I'd like to see a math/logic bench appear for tokenization schemes that captures this. BPB/perplexity is fine, but its not everything.
I'd like to see a math/logic bench appear for tokenization schemes that captures this. BPB/perplexity is fine, but its not everything.
https://arxiv.org/abs/2402.14903
You right to left tokenize in groups of 3, so 1234567 becomes 1 234 567 rather than the default 123 456 7. And if you ensure all 1-3 digits groups are in the vocab, it does much better.
Both https://arxiv.org/abs/2503.13423 and https://arxiv.org/abs/2504.00178 (co-author) both independently noted that you can do this with just by modifying the pre-tokenization regex, without having to explicitly add commas.
DAG architectures fundamentally cannot be AGI and you cannot even use them as a building block for a hypothetical AGI if they're immutable at runtime.
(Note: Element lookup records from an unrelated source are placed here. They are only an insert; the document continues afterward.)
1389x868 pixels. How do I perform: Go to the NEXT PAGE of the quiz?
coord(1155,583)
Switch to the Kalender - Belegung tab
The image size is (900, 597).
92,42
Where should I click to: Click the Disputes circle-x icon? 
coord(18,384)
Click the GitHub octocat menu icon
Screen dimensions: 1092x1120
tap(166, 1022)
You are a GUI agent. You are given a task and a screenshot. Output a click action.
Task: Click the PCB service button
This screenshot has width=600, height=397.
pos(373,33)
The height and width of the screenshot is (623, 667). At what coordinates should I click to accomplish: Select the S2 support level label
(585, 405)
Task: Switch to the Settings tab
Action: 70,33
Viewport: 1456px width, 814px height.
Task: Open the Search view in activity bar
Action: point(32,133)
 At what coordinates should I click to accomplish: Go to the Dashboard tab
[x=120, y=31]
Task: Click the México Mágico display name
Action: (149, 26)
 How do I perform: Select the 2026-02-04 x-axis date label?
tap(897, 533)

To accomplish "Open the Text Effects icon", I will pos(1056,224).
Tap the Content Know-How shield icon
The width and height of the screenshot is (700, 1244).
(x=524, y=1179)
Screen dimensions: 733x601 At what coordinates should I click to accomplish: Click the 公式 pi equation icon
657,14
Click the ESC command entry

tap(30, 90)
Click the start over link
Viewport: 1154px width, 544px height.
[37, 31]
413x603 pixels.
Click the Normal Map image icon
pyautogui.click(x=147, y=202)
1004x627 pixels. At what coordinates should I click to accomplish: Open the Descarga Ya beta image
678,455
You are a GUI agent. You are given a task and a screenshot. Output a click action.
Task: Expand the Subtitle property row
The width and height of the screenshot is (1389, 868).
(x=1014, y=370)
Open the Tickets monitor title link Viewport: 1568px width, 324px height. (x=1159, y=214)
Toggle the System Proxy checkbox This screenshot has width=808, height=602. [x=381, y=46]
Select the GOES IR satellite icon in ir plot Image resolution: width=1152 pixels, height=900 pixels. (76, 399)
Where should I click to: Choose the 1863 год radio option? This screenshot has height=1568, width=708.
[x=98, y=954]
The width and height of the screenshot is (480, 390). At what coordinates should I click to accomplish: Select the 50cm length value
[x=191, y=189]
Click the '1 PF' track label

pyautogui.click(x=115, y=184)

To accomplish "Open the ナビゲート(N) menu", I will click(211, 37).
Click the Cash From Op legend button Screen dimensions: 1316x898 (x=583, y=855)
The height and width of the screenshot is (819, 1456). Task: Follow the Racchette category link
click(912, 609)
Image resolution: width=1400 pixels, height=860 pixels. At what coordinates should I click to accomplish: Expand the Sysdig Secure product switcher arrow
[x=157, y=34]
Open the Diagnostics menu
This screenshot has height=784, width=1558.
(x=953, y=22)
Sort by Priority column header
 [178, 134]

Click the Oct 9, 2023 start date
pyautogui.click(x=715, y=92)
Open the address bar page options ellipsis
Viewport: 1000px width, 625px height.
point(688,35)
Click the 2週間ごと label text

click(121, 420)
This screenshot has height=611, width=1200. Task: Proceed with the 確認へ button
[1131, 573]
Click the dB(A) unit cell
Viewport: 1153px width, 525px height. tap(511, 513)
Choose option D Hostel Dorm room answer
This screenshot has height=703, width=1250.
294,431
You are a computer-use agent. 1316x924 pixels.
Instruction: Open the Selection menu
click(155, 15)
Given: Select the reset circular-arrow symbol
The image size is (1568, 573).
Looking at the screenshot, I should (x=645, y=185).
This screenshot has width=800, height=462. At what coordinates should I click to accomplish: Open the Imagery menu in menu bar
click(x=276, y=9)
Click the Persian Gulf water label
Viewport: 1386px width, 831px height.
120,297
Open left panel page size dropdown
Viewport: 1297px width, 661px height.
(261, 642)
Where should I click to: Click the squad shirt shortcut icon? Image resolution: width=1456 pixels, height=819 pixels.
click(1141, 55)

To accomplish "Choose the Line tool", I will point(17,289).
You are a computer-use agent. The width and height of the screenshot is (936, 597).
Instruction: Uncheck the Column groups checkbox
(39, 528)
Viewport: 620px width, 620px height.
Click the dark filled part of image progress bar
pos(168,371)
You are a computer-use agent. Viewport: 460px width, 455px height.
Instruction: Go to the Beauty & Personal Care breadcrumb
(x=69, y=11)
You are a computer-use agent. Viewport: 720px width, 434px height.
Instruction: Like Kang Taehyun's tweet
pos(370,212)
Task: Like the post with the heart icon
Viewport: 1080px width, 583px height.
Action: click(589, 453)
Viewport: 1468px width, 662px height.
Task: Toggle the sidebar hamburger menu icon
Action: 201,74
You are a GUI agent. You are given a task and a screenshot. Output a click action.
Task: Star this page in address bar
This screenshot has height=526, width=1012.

Any time I hear the goal being "AGI" in the context of these LLMs, I feel like listening to a bunch of 18th-century aristocrats trying to get to the moon by growing trees.
Try to create useful approximations using what you have or look for new approaches, but don't waste time on the impossible. There's no iterative improvements here that will get you to AGI.
It feels more interesting to note that this time, it is different. I've been watching the field since the 90s when I first dabbled in crude neural nets. I am informed there was hype before, but in my time I've never seen progress like we've made in the last five years. If you showed it to people from the 90s, it would be mind blowing. And it keeps improving incrementally, and I do not think that is going to stop. The state of AI today is the worst it will ever be (trivially obvious but still capable of shocking me).
What I'm trying to say is that the shocking success of LLMs has become a powerful engine of progress, creating a positive feedback loop that is dramatically increasing investment, attracting top talent, and sharpening the focus of research into the next frontiers of artificial intelligence.
90's? It's mind blowing to me now.
My daily driver laptop is (internally) a Thinkpad T480, a very middle of the road business class laptop from 2018.
It now talks to me. Usually knowledgeably, in a variety of common languages, using software I can download and run for free. It understands human relationships and motivations. It can offer reasonably advice and write simple programs from a description. It notices my tone and tries to adapt its manner.
All of this was inconceivable when I bought the laptop - I would have called it very unrealistic sci-fi. I am trying not to forget that.